Ils soutiennent que :

- sur l'interprétation des clauses de l'accord de règlement, le délai expirant au 13 mai 2018 n'était aucunement constitutif d'une date butoir pour terminer le chantier mais pour transmettre à l'assureur l'intégralité des factures afférentes aux travaux de reconstruction, et les factures ne sont pas nécessairement émises après la réalisation de la prestation concernée ;

- à titre subsidiaire, si la cour devait considérer que l'accord de règlement devait être interprété comme contraignant les assurés à avoir terminé les travaux de reconstruction avant le 13 mai 2018, une telle exigence constitue une clause abusive au sens des dispositions de l'article 212-1 du code de la consommation ;

- à titre encore plus subsidiaire, la clause relative au délai de reconstruction ne leur est pas opposable en raison de la situation de force majeure dans laquelle ils se sont trouvés ;

- à titre infiniment subsidiaire, ils ont produit avant la date du 13 mai 2018 des factures relatives à des démolitions et déblais complémentaires et des frais de mise en conformité, des honoraires d'architectes, de SPS et de BC et une perte d'usage ;

- le refus de la SA AXA France IARD de verser l'indemnité différée a engendré des chefs de préjudice et doit être réparé compte-tenu de la faute commise par leur co-contractant en application de l'article 1231-1 du code civil.

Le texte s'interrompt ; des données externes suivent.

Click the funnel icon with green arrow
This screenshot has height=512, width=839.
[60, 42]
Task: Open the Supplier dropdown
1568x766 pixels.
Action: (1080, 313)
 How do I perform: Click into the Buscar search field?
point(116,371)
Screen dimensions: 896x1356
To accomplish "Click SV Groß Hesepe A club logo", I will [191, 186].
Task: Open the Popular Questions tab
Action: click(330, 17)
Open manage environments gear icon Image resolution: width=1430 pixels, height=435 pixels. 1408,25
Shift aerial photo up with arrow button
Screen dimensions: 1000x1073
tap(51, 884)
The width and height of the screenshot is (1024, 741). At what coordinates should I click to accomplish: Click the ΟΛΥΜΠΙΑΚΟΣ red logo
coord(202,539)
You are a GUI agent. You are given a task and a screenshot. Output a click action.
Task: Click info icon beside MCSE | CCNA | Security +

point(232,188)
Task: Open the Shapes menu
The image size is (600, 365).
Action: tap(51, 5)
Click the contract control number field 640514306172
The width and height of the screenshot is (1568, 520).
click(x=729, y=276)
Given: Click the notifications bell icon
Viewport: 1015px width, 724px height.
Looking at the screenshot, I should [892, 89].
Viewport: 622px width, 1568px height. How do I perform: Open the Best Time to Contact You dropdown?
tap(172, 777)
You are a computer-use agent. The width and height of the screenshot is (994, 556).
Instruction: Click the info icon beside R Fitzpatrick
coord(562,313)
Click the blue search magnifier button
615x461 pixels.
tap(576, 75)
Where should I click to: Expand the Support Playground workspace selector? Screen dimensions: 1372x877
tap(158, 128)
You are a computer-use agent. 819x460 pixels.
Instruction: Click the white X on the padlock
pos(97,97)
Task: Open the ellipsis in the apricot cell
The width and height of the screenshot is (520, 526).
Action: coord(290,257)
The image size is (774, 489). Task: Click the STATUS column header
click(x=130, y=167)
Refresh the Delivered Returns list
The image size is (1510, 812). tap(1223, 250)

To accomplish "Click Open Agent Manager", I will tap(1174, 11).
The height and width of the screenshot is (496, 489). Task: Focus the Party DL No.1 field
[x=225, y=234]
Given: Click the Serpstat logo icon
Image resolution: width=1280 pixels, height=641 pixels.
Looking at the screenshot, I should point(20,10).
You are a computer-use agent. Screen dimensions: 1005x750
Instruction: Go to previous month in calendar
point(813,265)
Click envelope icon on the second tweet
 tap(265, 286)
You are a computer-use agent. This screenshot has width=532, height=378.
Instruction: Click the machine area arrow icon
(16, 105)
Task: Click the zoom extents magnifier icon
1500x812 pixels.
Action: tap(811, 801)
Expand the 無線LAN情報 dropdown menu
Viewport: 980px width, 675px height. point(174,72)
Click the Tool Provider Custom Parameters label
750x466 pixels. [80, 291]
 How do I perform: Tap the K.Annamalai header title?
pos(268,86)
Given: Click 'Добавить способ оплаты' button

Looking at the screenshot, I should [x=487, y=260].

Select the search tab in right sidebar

En réponse aux prétentions de l'intimée, les appelants font valoir que :

- la clause de déchéance de garantie est inopposable comme n'étant pas mentionnée en caractères « très apparents » dans les polices d'assurance ;

- ils ne sont pas de mauvaise foi.

[*]

Aux termes de ses conclusions n° 2 notifiées le 3 juillet 2023, l'intimée a demandé à la cour de confirmer le jugement entrepris dans toutes ses dispositions, et à titre subsidiaire de les débouter les appelants leurs demandes tendant au paiement de l'indemnité différée ou de la somme de 109.564 euros. Elle demande également à la cour de condamner M. et Mme X. au paiement de la somme de 5.000 euros en application de l'article 700 du code de procédure civile et aux entiers dépens de l'instance, distraits au profit de Me Grimaud, SELARL Lexavoué Grenoble.

Elle soutient que :

- M. et Mme X. avaient pour obligation contractuelle, pour bénéficier de l'indemnité différée, de faire reconstruire leur maison avant le 13 mai 2018, la clause prévue en ce sens au contrat, puis dans l'accord de règlement étant parfaitement valable ;

- c'est à bon droit qu'elle a opposé à M. et Mme X. la déchéance de la garantie contractuelle, compte-tenu des manœuvres utilisées par ces derniers pour obtenir indûment le bénéfice de l'indemnité d'assurance ;

- subsidiairement, si la déchéance de garantie ne devait pas être prononcée, il serait constaté que M. et Mme X. n'ont pas procédé à la reconstruction de leur maison avant le 13 mai 2018 de telle sorte qu'ils ne peuvent prétendre au versement de l'indemnité différée.

 

MOTIFS (justification de la décision)                                  (N.B. : mention ne figurant pas sur l’original)

MOTIFS DE LA DÉCISION :

1. Sur la demande en paiement d'indemnité différée :

a) sur l'interprétation de l'accord transactionnel

Aux termes de leurs dernières conclusions, les époux X. estiment que seul l'accord de règlement, plus précis que les conditions générales, leur est opposable et qu'il doit être interprété en ce sens que 'le délai expirant au 13 mai 2018 n'était aucunement constitutif d'une date butoir pour terminer le chantier, mais pour transmettre à la compagnie l'intégralité des factures afférentes aux travaux de reconstruction', ce qui se déduit de l'existence d'un troisième alinéa, dérogatoire.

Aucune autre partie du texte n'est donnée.